Tungsten ringlets droop. One shakes the glass
in disbelief—only tinkling

within. The lamps are going out, dear,
one by precious one and it’s for us

to choose to live in darkness or, blind
and trembling, make for higher ground 

and set ourselves alight.

—First appeared in Caesura, Summer 2018




Climbing to the Ceiling of the Gym

Left hand, right hand pulls her up; both
feet cup the wrist-thick rope and push;
sisal prickles like a cowhide—
bristles strip the tender skin from child

thighs bare below the hems of blue
shorts. Gym mats thin and few beneath—
she doesn’t think of falling. Every day
that length, calling: all the way, slap

the rafter, down again—resist the urge
to slide—she lets herself descend, ignores
admiring glares from other kids. That length—
enticing. Maybe on the hundredth climb

she’ll smack that beam, a trap door will fly open—
wide, flat roof! —and she’ll shuffle
sneakered feet through gravel, lift her arms
and soar away, like Wendy, above the chimneys

of Detroit.
 
—First appeared in Perfume River Poetry Review, Spring 2018



Sonnet, Forty-Three and One-Half 
                                                  on reading Millay #43  . . .
But I remember every lip, and where,
and all the hands that ever cupped my cheek;
recall the day and season bringing each
and bearing each away: our mingled hair,
an arm across me in the night,  the wary
promises we may have meant to keep;
remember canyons far too wide to leap
and lips, unkissed, that smiled across. This heart

has been no wide equator— endless vine
and leaf whose suns move gently south to north, 
timeless zone of valleys, verdant bowls
of fruit— but is the sleepless summer, time
between the thaw and freeze, brief bringing forth
of tiny berries, lights above the poles.

—First appeared in Mezzo Cammin, January 2017
 




Cusp

So now— when silence reigns upstairs,
demanding voices stilled in sleep
and dreams, when in this bare

and empty midnight every cup,
for once, is washed and rinsed, each mote
of dust swept up, the missing buttons

found and sewn and every weed
dispatched— the edge between tomorrow
and today rolls smooth  beneath

my fingers. Only now can I believe
in magma melting stone, in caves
of water miles below my feet.

And yes, I do believe I hear
the sigh of passing space, my planet
cycling, cycling at dizzy speed

around the sun.

—First appeared in Mezzo Cammin, January 2017




Nigiri

I thought we’d have more days.

I seem to be mistaking a night-bird’s voice
for yours.
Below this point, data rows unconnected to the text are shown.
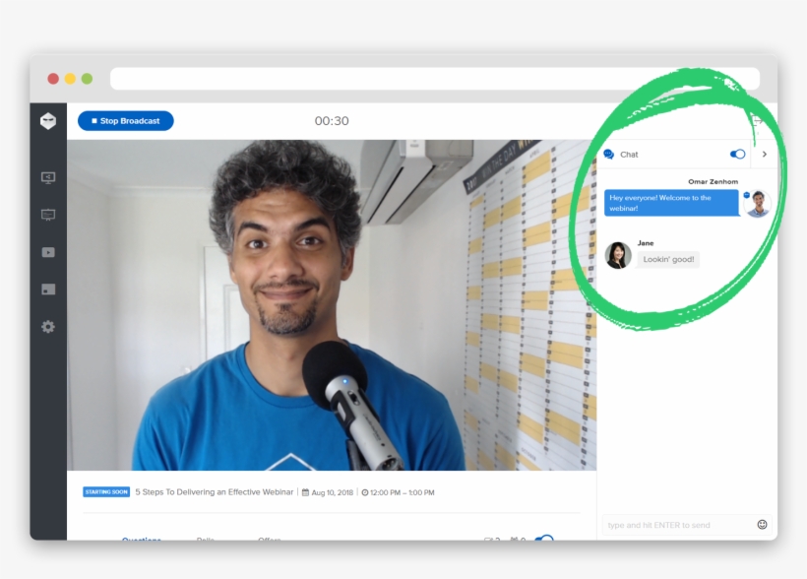
Task: Click the exit arrow icon above chat
Action: coord(756,121)
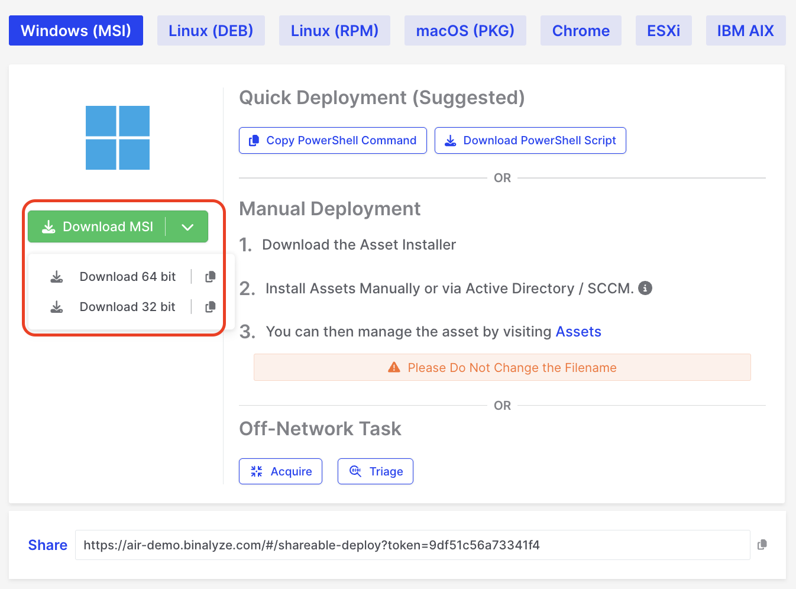The image size is (796, 589).
Task: Click the download icon beside 64 bit
Action: coord(57,277)
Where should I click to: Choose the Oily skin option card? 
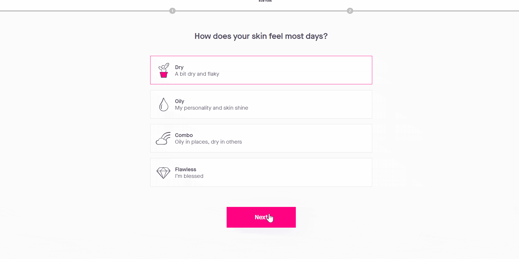[261, 104]
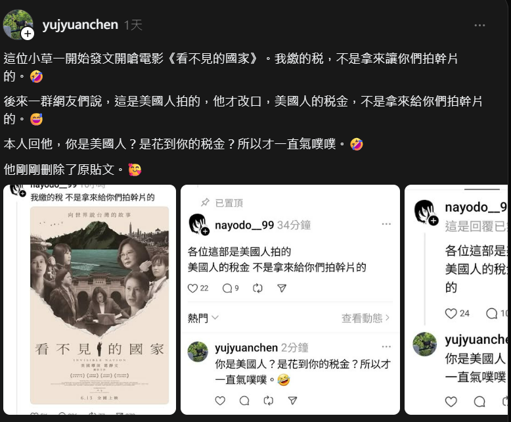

A branch, roof-fallen,
for a knock upon my door. Be fooled
by light and shadows on a wall— mere light
and shadow. By words I think are meant
for my ears, a crescent moon I take for ours.
The children of others.

You set the last nigiri on my plate
and filled my cup. I thought
we’d have more days.

—First appeared in PoeTalk, 2015


These poems also appear in Nothing But Itself, the 2018 book by the author.